#### Task goal:
Copy the records below, substituting "desktop agent" for each "computer-use agent" and leaving everything else unchanged.

#### Data rows:
## START

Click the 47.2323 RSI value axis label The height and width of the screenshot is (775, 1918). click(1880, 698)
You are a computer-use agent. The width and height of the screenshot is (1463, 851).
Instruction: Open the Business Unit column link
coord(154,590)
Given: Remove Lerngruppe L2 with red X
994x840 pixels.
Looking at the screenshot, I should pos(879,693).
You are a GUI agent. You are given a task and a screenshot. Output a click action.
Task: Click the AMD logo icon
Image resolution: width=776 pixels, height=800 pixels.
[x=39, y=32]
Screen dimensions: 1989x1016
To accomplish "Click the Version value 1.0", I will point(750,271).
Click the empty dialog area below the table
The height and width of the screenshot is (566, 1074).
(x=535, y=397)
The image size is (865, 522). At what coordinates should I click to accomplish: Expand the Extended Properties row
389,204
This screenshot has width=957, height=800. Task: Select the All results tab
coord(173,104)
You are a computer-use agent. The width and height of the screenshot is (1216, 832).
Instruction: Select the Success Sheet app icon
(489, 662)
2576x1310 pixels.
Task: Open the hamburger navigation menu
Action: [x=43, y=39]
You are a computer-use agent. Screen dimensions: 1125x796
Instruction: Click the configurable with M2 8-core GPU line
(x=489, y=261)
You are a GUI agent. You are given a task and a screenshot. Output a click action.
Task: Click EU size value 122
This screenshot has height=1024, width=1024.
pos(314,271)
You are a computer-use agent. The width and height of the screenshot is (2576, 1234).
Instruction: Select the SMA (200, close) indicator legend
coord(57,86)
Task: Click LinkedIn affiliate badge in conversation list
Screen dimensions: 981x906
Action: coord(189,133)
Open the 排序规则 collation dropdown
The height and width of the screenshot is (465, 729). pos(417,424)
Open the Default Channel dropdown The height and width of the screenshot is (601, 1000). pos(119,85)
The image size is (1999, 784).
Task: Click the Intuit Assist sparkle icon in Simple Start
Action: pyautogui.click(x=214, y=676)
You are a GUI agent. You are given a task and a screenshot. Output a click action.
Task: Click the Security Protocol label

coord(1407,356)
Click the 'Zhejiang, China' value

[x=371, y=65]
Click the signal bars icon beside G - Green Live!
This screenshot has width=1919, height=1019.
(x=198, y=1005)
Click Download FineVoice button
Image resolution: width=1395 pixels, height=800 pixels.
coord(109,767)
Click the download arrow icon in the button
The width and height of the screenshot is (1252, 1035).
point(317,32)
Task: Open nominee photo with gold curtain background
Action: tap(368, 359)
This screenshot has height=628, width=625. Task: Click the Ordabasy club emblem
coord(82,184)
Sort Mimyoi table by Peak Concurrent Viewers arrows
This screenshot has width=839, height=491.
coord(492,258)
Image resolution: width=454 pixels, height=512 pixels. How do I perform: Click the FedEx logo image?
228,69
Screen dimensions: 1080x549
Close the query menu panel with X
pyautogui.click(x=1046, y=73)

## END

#### Reply:
Click the 47.2323 RSI value axis label The height and width of the screenshot is (775, 1918). click(1880, 698)
You are a desktop agent. The width and height of the screenshot is (1463, 851).
Instruction: Open the Business Unit column link
coord(154,590)
Given: Remove Lerngruppe L2 with red X
994x840 pixels.
Looking at the screenshot, I should pos(879,693).
You are a GUI agent. You are given a task and a screenshot. Output a click action.
Task: Click the AMD logo icon
Image resolution: width=776 pixels, height=800 pixels.
[x=39, y=32]
Screen dimensions: 1989x1016
To accomplish "Click the Version value 1.0", I will point(750,271).
Click the empty dialog area below the table
The height and width of the screenshot is (566, 1074).
(x=535, y=397)
The image size is (865, 522). At what coordinates should I click to accomplish: Expand the Extended Properties row
389,204
This screenshot has width=957, height=800. Task: Select the All results tab
coord(173,104)
You are a desktop agent. The width and height of the screenshot is (1216, 832).
Instruction: Select the Success Sheet app icon
(489, 662)
2576x1310 pixels.
Task: Open the hamburger navigation menu
Action: [x=43, y=39]
You are a desktop agent. Screen dimensions: 1125x796
Instruction: Click the configurable with M2 8-core GPU line
(x=489, y=261)
You are a GUI agent. You are given a task and a screenshot. Output a click action.
Task: Click EU size value 122
This screenshot has height=1024, width=1024.
pos(314,271)
You are a desktop agent. The width and height of the screenshot is (2576, 1234).
Instruction: Select the SMA (200, close) indicator legend
coord(57,86)
Task: Click LinkedIn affiliate badge in conversation list
Screen dimensions: 981x906
Action: coord(189,133)
Open the 排序规则 collation dropdown
The height and width of the screenshot is (465, 729). pos(417,424)
Open the Default Channel dropdown The height and width of the screenshot is (601, 1000). pos(119,85)
The image size is (1999, 784).
Task: Click the Intuit Assist sparkle icon in Simple Start
Action: pyautogui.click(x=214, y=676)
You are a GUI agent. You are given a task and a screenshot. Output a click action.
Task: Click the Security Protocol label

coord(1407,356)
Click the 'Zhejiang, China' value

[x=371, y=65]
Click the signal bars icon beside G - Green Live!
This screenshot has width=1919, height=1019.
(x=198, y=1005)
Click Download FineVoice button
Image resolution: width=1395 pixels, height=800 pixels.
coord(109,767)
Click the download arrow icon in the button
The width and height of the screenshot is (1252, 1035).
point(317,32)
Task: Open nominee photo with gold curtain background
Action: tap(368, 359)
This screenshot has height=628, width=625. Task: Click the Ordabasy club emblem
coord(82,184)
Sort Mimyoi table by Peak Concurrent Viewers arrows
This screenshot has width=839, height=491.
coord(492,258)
Image resolution: width=454 pixels, height=512 pixels. How do I perform: Click the FedEx logo image?
228,69
Screen dimensions: 1080x549
Close the query menu panel with X
pyautogui.click(x=1046, y=73)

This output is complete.